Cette faiblesse des pensions s’explique par un empilement de retards historiques. Département français depuis 1946, La Réunion n’a aligné son SMIC sur celui de la métropole qu’en 1996. De nombreux travailleurs, souvent peu ou pas qualifiés, ont commencé à cotiser tardivement. Leurs carrières sont restées morcelées, incomplètes, et souvent informelles, notamment dans le cas des femmes. Résultat : plus d’un retraité sur cinq (20,9 %) affilié au régime général perçoit aujourd’hui le minimum vieillesse.
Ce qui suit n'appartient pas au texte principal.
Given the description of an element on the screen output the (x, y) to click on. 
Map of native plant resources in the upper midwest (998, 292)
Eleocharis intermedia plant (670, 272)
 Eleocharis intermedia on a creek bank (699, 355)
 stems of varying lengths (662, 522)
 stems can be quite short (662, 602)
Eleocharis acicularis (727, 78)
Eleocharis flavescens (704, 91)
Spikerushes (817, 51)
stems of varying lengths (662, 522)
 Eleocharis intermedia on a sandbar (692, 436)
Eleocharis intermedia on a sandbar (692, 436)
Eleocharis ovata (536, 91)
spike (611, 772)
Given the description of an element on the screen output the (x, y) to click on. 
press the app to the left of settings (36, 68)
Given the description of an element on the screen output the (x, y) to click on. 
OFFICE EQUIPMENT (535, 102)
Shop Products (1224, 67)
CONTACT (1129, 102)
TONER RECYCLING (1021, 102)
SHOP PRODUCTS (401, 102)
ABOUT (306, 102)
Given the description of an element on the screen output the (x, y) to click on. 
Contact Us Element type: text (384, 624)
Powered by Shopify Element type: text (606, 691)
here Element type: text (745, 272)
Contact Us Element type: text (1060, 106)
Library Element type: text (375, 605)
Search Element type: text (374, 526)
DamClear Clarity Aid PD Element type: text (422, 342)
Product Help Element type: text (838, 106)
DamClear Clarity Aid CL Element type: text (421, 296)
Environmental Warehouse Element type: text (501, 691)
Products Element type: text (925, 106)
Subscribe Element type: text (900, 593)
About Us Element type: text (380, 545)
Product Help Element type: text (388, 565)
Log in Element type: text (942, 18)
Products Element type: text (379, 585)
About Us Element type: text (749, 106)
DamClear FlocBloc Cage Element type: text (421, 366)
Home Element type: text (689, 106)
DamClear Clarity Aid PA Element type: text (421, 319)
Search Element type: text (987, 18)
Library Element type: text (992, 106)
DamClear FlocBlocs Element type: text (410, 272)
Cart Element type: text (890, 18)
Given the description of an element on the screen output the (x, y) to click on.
Autre conséquence directe : les Réunionnais prennent leur retraite plus tard que la moyenne nationale. L’âge moyen au départ des pensions dans le régime général atteint 64,8 ans à La Réunion. Et pour faire face à des revenus trop faibles, beaucoup continuent à travailler après la retraite. En 2019, 17,4 % des retraités réunionnais exerçaient une activité rémunérée, contre 13,9 % au niveau national.

Certes, la situation s’améliore lentement. Les nouvelles générations de retraités, mieux rémunérées durant leur vie active, bénéficient de pensions un peu plus confortables. Mais la fragilité demeure, et pour certains foyers, un changement fiscal mal calibré pourrait se traduire par un alourdissement de la fiscalité, dans un territoire où le coût de la vie reste très élevé.